----- Listed entries -----

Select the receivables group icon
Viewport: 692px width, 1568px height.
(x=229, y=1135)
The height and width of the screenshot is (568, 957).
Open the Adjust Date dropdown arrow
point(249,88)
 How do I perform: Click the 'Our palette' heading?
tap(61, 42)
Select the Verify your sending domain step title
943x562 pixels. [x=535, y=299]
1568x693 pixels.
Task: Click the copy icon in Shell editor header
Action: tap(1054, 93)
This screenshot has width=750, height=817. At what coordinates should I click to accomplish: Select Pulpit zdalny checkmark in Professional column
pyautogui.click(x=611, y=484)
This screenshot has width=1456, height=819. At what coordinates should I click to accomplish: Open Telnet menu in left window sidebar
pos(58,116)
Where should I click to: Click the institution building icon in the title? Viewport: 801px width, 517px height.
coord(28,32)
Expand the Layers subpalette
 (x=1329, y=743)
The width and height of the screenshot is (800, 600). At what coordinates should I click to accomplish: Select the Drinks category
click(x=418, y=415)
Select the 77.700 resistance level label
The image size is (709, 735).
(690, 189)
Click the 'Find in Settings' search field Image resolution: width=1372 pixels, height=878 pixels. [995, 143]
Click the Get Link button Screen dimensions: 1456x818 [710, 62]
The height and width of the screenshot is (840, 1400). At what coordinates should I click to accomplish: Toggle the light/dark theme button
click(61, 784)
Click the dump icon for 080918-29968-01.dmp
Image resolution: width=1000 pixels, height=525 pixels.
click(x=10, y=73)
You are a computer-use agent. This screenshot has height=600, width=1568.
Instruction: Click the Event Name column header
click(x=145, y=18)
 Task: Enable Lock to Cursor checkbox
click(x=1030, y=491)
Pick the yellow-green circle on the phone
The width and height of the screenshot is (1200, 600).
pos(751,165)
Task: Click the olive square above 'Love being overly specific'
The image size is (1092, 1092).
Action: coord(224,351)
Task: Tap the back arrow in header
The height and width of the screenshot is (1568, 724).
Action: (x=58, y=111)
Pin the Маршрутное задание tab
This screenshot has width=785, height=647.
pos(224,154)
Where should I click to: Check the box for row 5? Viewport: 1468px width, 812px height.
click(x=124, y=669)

-----

▸ **Instruction**: Copy out every one of these entries again, line for line, without changing anything.

▸ **Correct result**:
Select the receivables group icon
Viewport: 692px width, 1568px height.
(x=229, y=1135)
The height and width of the screenshot is (568, 957).
Open the Adjust Date dropdown arrow
point(249,88)
 How do I perform: Click the 'Our palette' heading?
tap(61, 42)
Select the Verify your sending domain step title
943x562 pixels. [x=535, y=299]
1568x693 pixels.
Task: Click the copy icon in Shell editor header
Action: tap(1054, 93)
This screenshot has width=750, height=817. At what coordinates should I click to accomplish: Select Pulpit zdalny checkmark in Professional column
pyautogui.click(x=611, y=484)
This screenshot has width=1456, height=819. At what coordinates should I click to accomplish: Open Telnet menu in left window sidebar
pos(58,116)
Where should I click to: Click the institution building icon in the title? Viewport: 801px width, 517px height.
coord(28,32)
Expand the Layers subpalette
 (x=1329, y=743)
The width and height of the screenshot is (800, 600). At what coordinates should I click to accomplish: Select the Drinks category
click(x=418, y=415)
Select the 77.700 resistance level label
The image size is (709, 735).
(690, 189)
Click the 'Find in Settings' search field Image resolution: width=1372 pixels, height=878 pixels. [995, 143]
Click the Get Link button Screen dimensions: 1456x818 [710, 62]
The height and width of the screenshot is (840, 1400). At what coordinates should I click to accomplish: Toggle the light/dark theme button
click(61, 784)
Click the dump icon for 080918-29968-01.dmp
Image resolution: width=1000 pixels, height=525 pixels.
click(x=10, y=73)
You are a computer-use agent. This screenshot has height=600, width=1568.
Instruction: Click the Event Name column header
click(x=145, y=18)
 Task: Enable Lock to Cursor checkbox
click(x=1030, y=491)
Pick the yellow-green circle on the phone
The width and height of the screenshot is (1200, 600).
pos(751,165)
Task: Click the olive square above 'Love being overly specific'
The image size is (1092, 1092).
Action: coord(224,351)
Task: Tap the back arrow in header
The height and width of the screenshot is (1568, 724).
Action: (x=58, y=111)
Pin the Маршрутное задание tab
This screenshot has width=785, height=647.
pos(224,154)
Where should I click to: Check the box for row 5? Viewport: 1468px width, 812px height.
click(x=124, y=669)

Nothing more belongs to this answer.